Welcome, welcome, welcome to Part 2 of the Enabling Series.  If you missed part one, read it here.

I’ll start with a little story.

There once was a girl who had to learn how to stop enabling the hard way.  In particular, because she had the word “Doormat” written on her forehead for years.  She was literally unable to say no, regardless of how a situation made her feel.

The problem was that her issue continued to backfire on her.  For example, in high school, she hung out with the wrong crowd.  She hung out with people just because they were cool and seemed fun.  What she didn’t realize then was that they weren’t all true friends.  In fact, years later, she only talks to a minor fraction of them.

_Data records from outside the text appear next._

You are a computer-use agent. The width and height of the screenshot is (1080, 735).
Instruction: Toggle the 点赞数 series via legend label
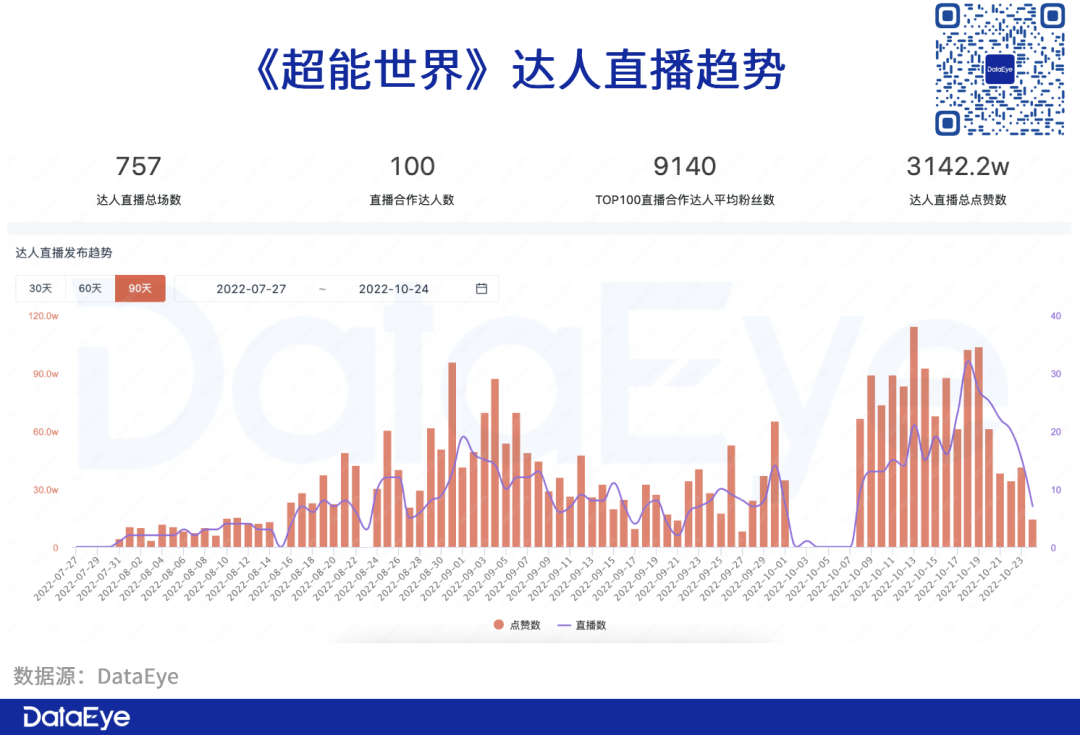(x=525, y=625)
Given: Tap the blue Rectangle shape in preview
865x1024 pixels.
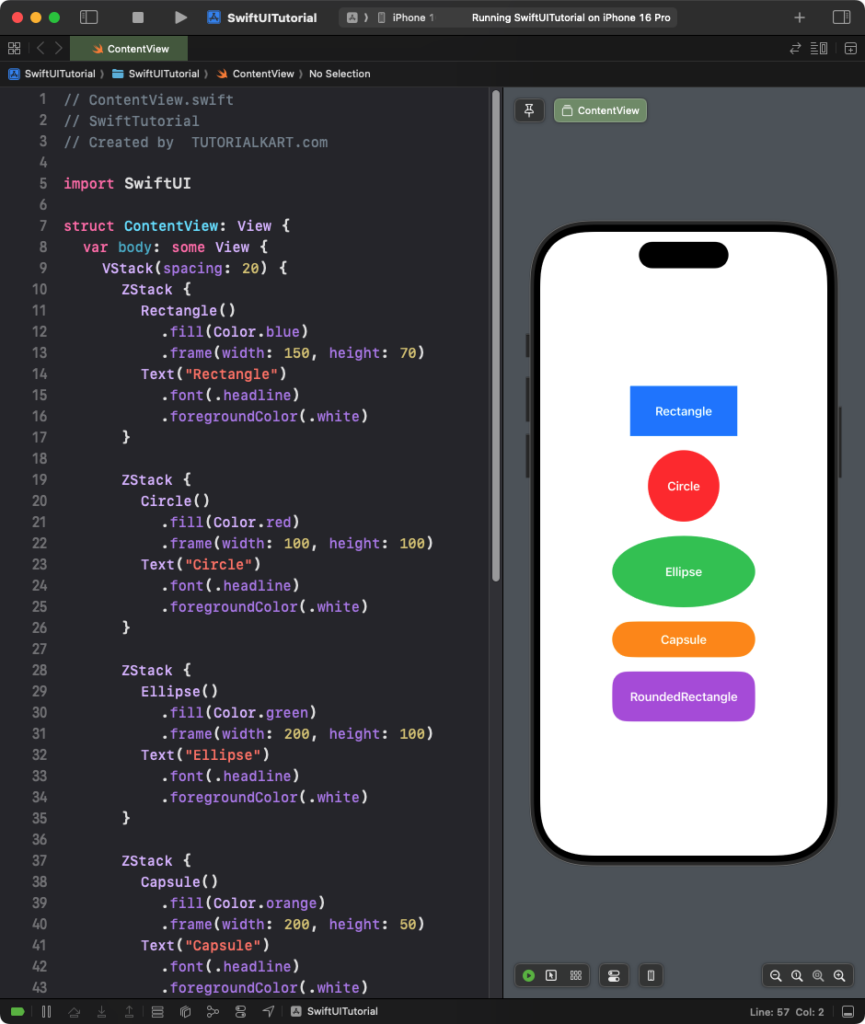Looking at the screenshot, I should tap(683, 411).
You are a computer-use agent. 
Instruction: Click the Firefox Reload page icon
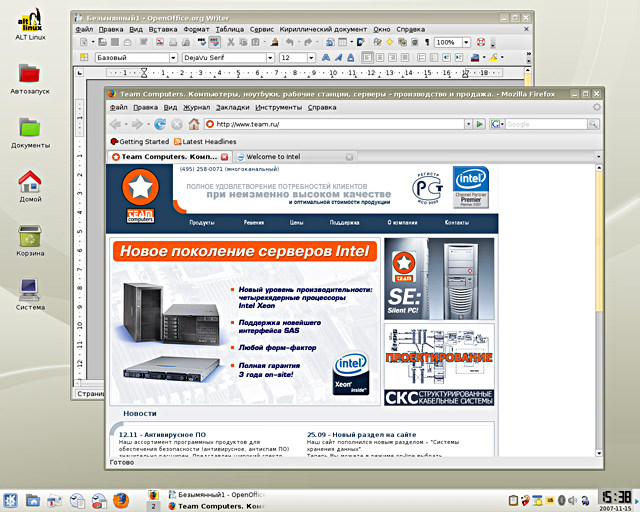point(160,124)
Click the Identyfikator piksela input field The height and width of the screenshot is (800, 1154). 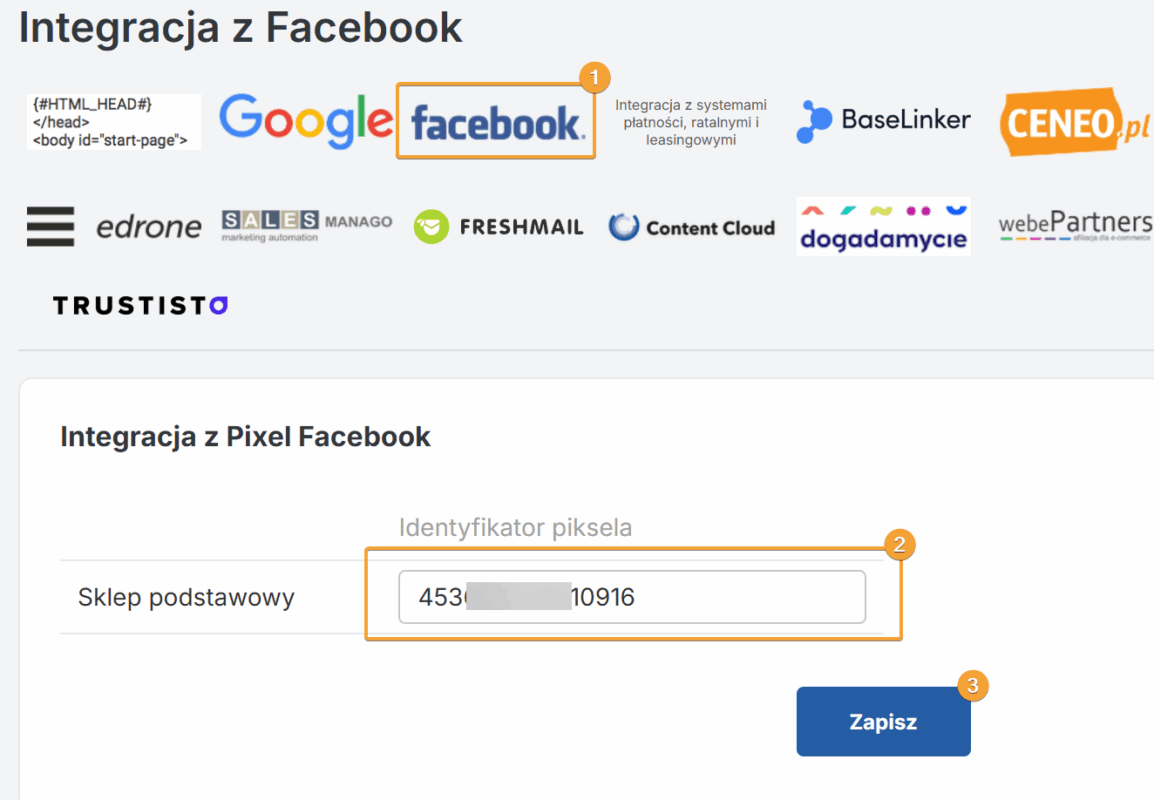coord(632,597)
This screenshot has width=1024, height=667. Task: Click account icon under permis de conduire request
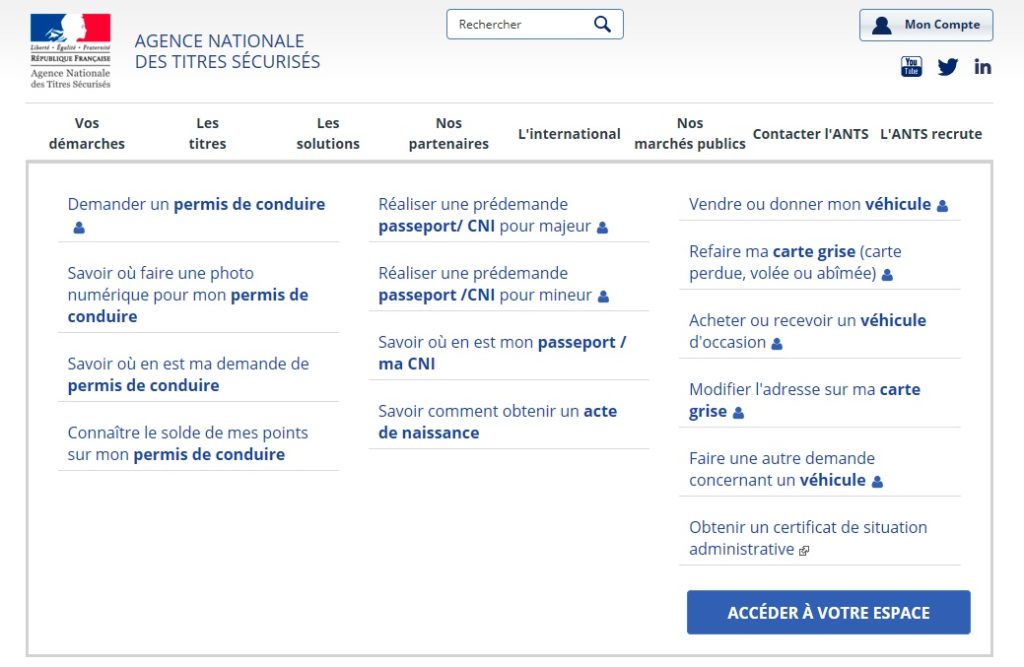coord(79,228)
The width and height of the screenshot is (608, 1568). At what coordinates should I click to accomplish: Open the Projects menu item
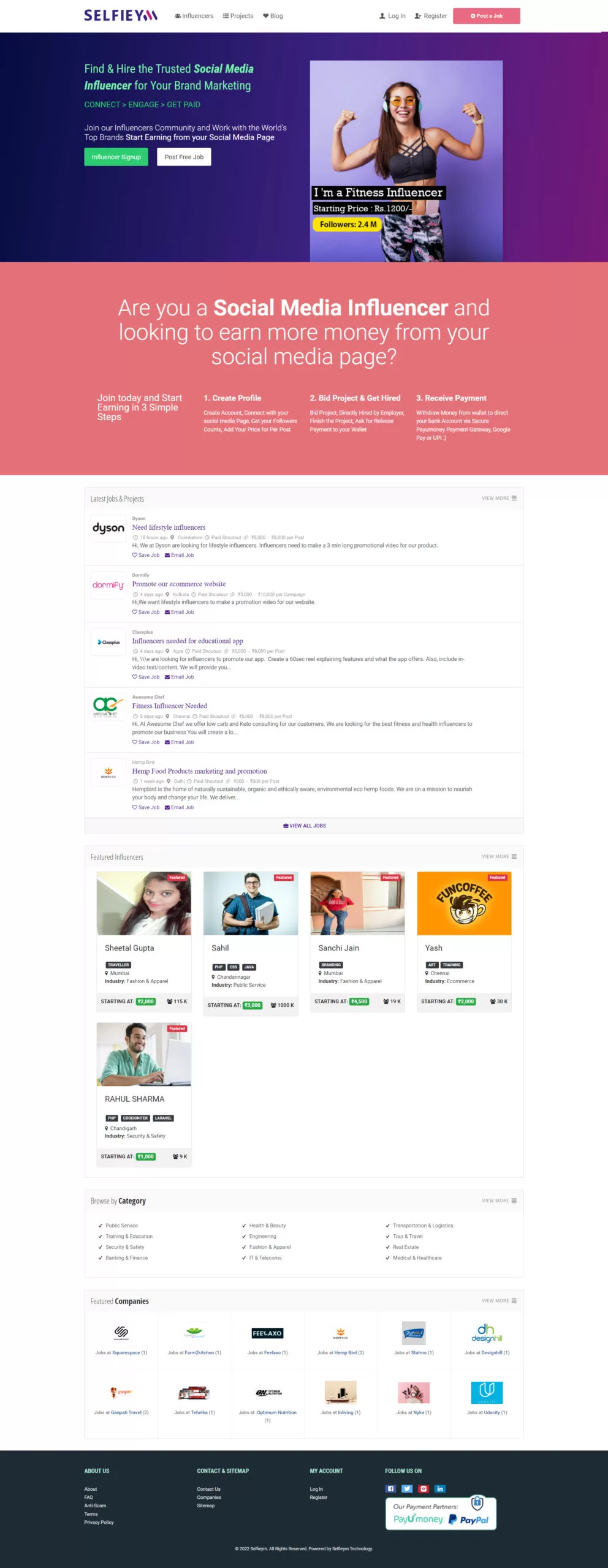coord(238,16)
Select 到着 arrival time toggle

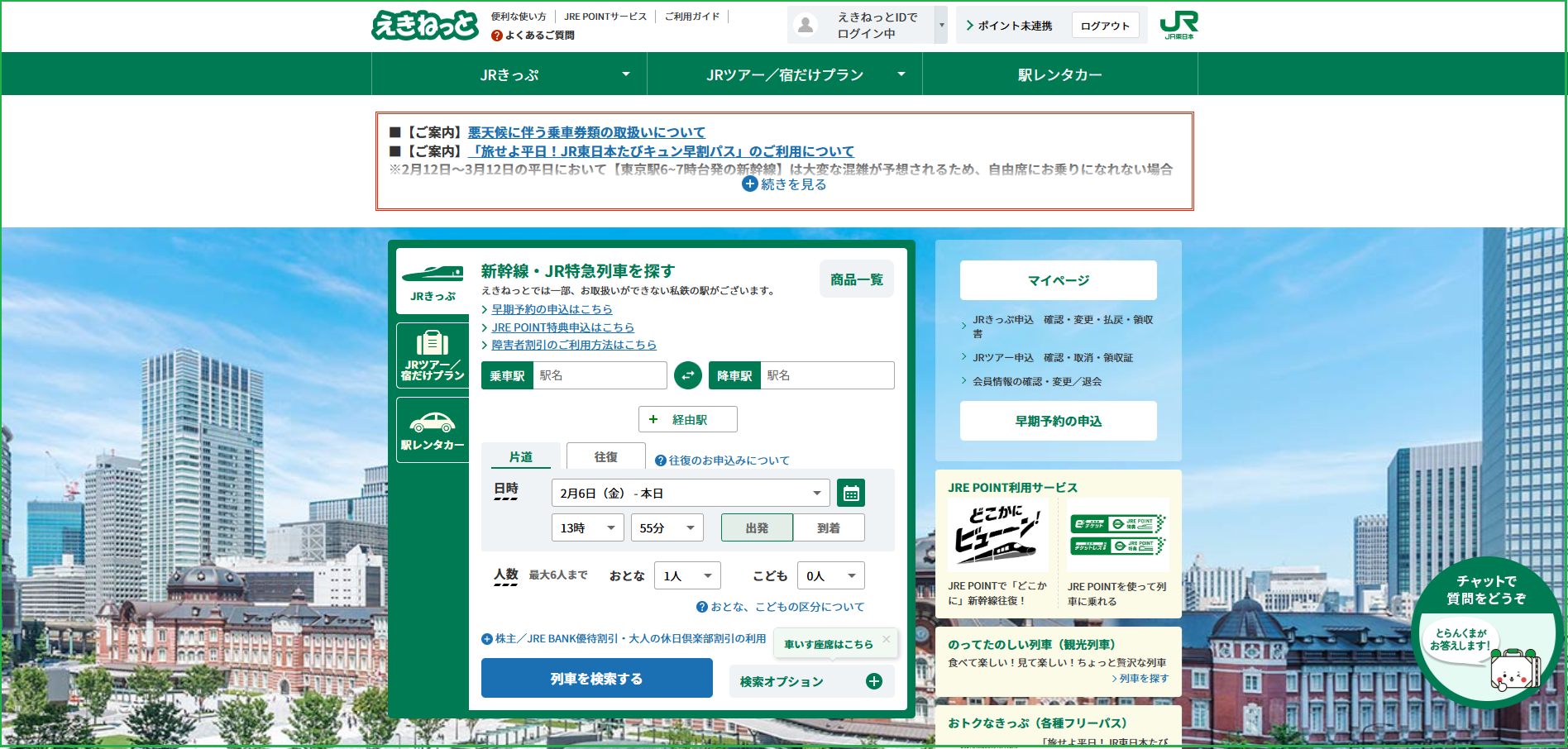(x=829, y=527)
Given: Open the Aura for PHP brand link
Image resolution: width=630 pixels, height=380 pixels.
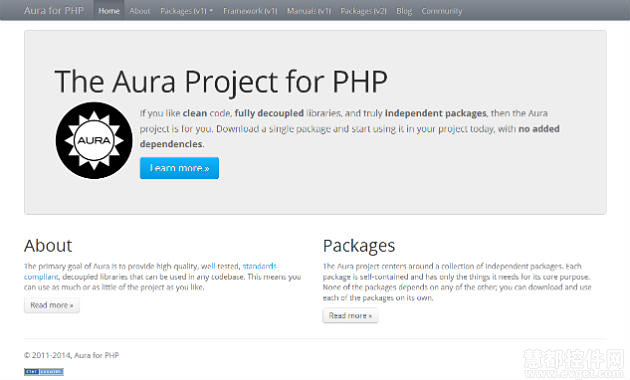Looking at the screenshot, I should 54,10.
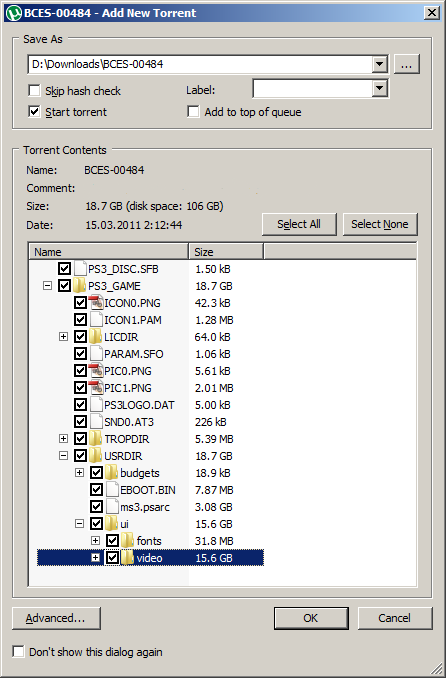Sort files by the Name column header
This screenshot has width=446, height=678.
109,251
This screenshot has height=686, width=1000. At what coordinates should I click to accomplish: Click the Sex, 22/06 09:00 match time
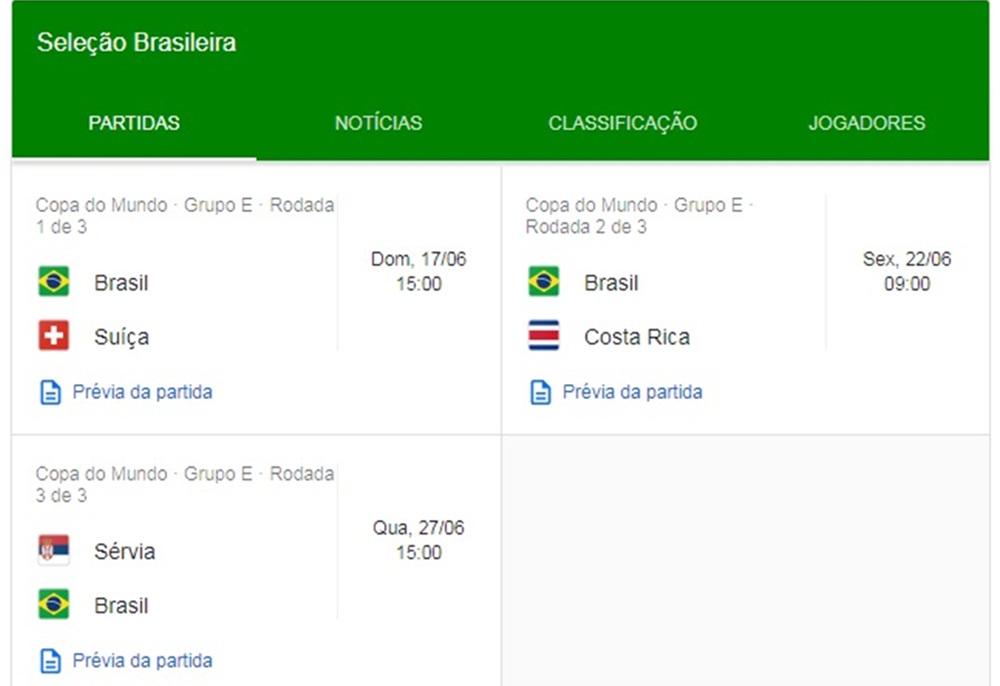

She was one of the few girls her age to have a car, a job, and a responsible attitude.  When she realized that she was only getting into trouble hanging out with certain people and backed off, they became her enemies.  The more she said no, the less they liked her.

That girl was obviously me.

Now this happens to be a worst case scenario.  And only one scenario of the many that I’ve dealt with.  However, the point of it is is to prove that regardless of the people who let me down, I survived. Yay!  And I have people in my life now that actually  care about me.

You may be afraid to stand up for yourself because you don’t want to be isolated.  You may be afraid to be judged, unaccepted, or broken up with.  Regardless of your situation, you will survive.

That’s why you have to practice standing up for yourself and saying no.  When you enable others to do you wrong, both of you are actually getting hurt.  Especially you.

There are a few challenges you will have to face:

  1. You have to say no.
  2. You have to put your foot down.
  3. You can’t take garbage from anyone.
  4. Sometimes, you have to completely walk away.
  5. You have to go against the grain and it won’t be necessarily “cool” with the person, group, or situation you are dealing with.
  6. You’ll have to grow a backbone.

Ultimately, if you are making the choice for your own good and the perpetrator chooses not to associate with you anymore, it shows how unimportant you were to them.

You have the opportunity to be an enabler in all sorts of aspects of your life.  The hard part is choosing when not to allow it.  You should only enable what is good for you and your life.  You should never allow anyone to continuously treat you badly.  It’s a very simple decision to make moving forward.  Either you continue allow it or you don’t.  The choice is yours.